Friday, 18 November 2016

Introduction

When looking through the history of Doctor Who, the overriding sense I get is one of unlikeliness. While most popular television shows have a single person standing as their chief creator, by contrast Doctor Who seems somehow congealed, arising from a series of fortunate decisions from a string of separate people. The Daleks, the ethereal theme music, the idea of a time machine hidden inside a police box— all of these were probably essential to the show’s success, but all arose independently, through exactly the right people having exactly the right ideas.

Even so, Aidan Turner’s three-season run on the show strikes me as particularly improbable. The story is well-known, but bears repeating: late in December 2010, Doctor Who’s then producer Steven Moffat disappeared. While it’s not the place of this blog to speculate on what happened to him – there are many other places on the Internet which will do just that – it’s worth highlighting that even six years on, no evidence around where he might have gone has ever been found. There’s no obvious reason why a man who, by all accounts, had recently achieved his childhood dream would choose to disappear, and while he certainly had his enemies  – like anyone attached to Who in a major capacity does – none seem the type to have consciously engineered his disappearance.

Regardless, disappear he did, and Moffat’s absence was to plunge Doctor Who into chaos. While production on the show’s sixth series was well on the way, the absent producer had left little information on where the show might be going next. While some of Moffat's unused ideas have since come to light – his notes have hinted at concepts such as a spaceship stuffed with dinosaurs, and a planet full of Daleks gone insane – his disappearance meant that none of them would ultimately come to fruition. Indeed, the plotline raised in series 6 about a question that should never be answered went unresolved throughout Matt Smith’s tenure, only being alluded to again in his very last episode.
The second half of Smith’s tenure remains something of a sore spot with fans. Following Moffat's last episode, The Wedding of River Song, Doctor Who went through a phase of having no real executive producer, which lead to a succession of disjointed episodes that had very little to do with each other. Particularly painful was the damp squib of Who’s 50th Anniversary in 2013, where a special episode where Smith’s Doctor met his childhood self was watched by fewer than 6 million viewers.

By that point, of course, the controversial appointment of Moffat’s successor had already been announced to the public. While the previous producers of post-2005 Who had been veterans with decades of experience working in television, the BBC appointed the unknown Ben Issacs to oversee 2014’s season. Issacs’  notoriety is now such that it’s easy to forget how few people had heard of him in 2013, and the extent to which his appointment was treated with dismay. His only real TV experience was as the writer-producer of Worlds Apart, a niche BBC Three drama about a man who traveled through several parallel universes. Most industry observers concluded – correctly, as we now know – that Issacs’ appointment was a desperate last throw of the dice on the part of the BBC, as a means of avoiding having to cancel the show in the year of its 50th Anniversary.

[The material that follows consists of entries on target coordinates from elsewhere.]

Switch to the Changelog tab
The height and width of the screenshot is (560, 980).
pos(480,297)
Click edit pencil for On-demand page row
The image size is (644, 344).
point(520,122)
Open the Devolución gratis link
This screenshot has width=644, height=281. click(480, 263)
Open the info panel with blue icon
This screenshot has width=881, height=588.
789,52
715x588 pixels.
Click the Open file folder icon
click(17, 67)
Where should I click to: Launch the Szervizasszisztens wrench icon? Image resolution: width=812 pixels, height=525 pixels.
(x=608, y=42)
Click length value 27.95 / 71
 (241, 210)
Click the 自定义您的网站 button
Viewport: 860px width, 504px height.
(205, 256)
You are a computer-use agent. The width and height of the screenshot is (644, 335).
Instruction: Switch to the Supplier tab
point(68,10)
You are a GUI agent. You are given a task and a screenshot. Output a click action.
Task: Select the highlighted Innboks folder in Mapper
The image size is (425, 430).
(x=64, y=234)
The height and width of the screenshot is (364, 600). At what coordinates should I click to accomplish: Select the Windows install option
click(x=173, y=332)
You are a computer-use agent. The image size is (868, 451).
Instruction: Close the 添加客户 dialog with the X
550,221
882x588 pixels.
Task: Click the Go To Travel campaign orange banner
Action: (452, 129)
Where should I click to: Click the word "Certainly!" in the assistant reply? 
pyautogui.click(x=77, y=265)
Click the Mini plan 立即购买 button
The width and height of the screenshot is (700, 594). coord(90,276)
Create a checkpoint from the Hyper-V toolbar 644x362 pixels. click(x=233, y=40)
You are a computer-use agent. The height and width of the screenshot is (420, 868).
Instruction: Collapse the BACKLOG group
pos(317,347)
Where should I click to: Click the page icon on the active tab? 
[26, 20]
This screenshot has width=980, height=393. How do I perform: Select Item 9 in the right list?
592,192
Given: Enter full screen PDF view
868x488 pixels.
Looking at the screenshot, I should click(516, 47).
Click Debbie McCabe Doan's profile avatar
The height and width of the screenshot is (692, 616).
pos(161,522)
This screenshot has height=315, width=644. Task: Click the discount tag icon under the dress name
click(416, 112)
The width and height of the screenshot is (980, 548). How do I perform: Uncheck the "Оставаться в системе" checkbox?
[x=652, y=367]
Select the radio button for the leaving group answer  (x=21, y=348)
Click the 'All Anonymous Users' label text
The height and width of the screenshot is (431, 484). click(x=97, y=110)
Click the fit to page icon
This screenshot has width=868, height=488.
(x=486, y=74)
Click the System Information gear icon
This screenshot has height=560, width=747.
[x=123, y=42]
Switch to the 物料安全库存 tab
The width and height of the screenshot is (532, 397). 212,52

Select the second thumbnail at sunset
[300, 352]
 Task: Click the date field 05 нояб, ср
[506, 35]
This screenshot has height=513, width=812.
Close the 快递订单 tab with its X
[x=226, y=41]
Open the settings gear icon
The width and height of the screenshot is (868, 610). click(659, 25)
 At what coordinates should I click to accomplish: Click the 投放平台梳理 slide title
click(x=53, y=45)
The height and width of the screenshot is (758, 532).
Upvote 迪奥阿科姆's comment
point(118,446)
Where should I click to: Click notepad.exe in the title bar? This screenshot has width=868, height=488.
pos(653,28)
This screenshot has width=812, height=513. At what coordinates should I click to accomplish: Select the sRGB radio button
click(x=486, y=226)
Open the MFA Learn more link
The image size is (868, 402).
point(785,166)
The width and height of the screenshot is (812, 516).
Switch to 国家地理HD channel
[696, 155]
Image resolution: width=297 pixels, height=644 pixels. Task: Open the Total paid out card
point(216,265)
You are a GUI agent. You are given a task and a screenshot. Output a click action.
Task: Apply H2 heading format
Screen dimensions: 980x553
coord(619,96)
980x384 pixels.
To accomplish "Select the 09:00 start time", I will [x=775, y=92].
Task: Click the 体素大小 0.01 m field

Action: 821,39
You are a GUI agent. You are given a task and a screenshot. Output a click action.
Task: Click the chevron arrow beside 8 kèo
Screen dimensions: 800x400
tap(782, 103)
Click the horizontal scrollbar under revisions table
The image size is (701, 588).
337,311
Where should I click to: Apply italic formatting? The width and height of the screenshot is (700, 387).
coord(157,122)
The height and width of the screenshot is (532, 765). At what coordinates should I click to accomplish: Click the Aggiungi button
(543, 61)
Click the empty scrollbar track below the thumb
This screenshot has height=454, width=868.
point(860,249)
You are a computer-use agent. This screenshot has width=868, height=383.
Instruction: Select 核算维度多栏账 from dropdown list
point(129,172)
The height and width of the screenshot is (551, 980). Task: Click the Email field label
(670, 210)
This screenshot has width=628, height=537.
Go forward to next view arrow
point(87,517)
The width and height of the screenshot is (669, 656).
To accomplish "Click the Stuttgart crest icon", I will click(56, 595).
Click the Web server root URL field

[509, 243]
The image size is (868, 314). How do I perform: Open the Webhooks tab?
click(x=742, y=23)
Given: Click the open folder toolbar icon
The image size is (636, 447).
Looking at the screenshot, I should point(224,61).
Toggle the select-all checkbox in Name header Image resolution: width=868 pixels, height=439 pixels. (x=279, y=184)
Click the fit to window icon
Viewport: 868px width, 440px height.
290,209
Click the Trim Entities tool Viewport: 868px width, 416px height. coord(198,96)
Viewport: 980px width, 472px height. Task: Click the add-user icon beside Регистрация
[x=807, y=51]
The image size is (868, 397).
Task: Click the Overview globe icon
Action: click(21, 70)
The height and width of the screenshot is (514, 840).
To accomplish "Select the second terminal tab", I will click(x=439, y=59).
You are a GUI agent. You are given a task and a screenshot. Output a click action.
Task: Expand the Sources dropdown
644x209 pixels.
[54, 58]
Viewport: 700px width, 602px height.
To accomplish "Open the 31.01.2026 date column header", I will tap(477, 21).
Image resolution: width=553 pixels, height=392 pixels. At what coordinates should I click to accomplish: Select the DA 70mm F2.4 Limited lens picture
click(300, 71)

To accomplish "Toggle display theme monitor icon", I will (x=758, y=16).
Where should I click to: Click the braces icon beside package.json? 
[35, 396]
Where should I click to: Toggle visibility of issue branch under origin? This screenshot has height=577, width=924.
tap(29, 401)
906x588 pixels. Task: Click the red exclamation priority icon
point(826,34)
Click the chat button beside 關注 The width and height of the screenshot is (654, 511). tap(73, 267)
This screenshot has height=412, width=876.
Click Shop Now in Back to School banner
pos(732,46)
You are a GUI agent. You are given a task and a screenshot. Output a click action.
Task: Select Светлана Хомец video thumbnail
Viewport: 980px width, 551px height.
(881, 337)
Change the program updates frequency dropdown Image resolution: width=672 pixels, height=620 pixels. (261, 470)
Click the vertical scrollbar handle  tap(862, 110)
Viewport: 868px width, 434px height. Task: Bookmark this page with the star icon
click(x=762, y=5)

As had happened so often in the history of Doctor Who, a radical solution to a problem turned out to have extremely far-reaching consequences.

What's still an open question, though, is whether appointing Ben Issacs was actually a good idea. It's certainly true that under his management the Doctor would travel to far darker places than would previously have been allowed, and that parental outrage at some of its most controversial moments might have done the BBC no favours in terms of its popularity. Yet it's notable that Issacs’ vision energised younger viewers in a way that previous producers couldn't match. The younger generations, Issacs argued, know that the world is a dark place. What would the point of fantasy be if it couldn't even acknowledge that? For my part, I mostly agree with him. While Issacs has his quirks – not least his insistent focus on the dangers of fascism in an age where it barely even exists upon the fringes – his willingness to put difficult and disturbing messages at the heart of a family show is something I have much respect for. GK Chesterton said that children enjoy fairytales not because they say dragons are real, but because they say the dragons can be beaten. Issacs, whatever else he is, is a firm believer in our age’s dragons— and for that reason, if nothing else, I'm glad he had ownership of Britain’s most persistent of fairytales.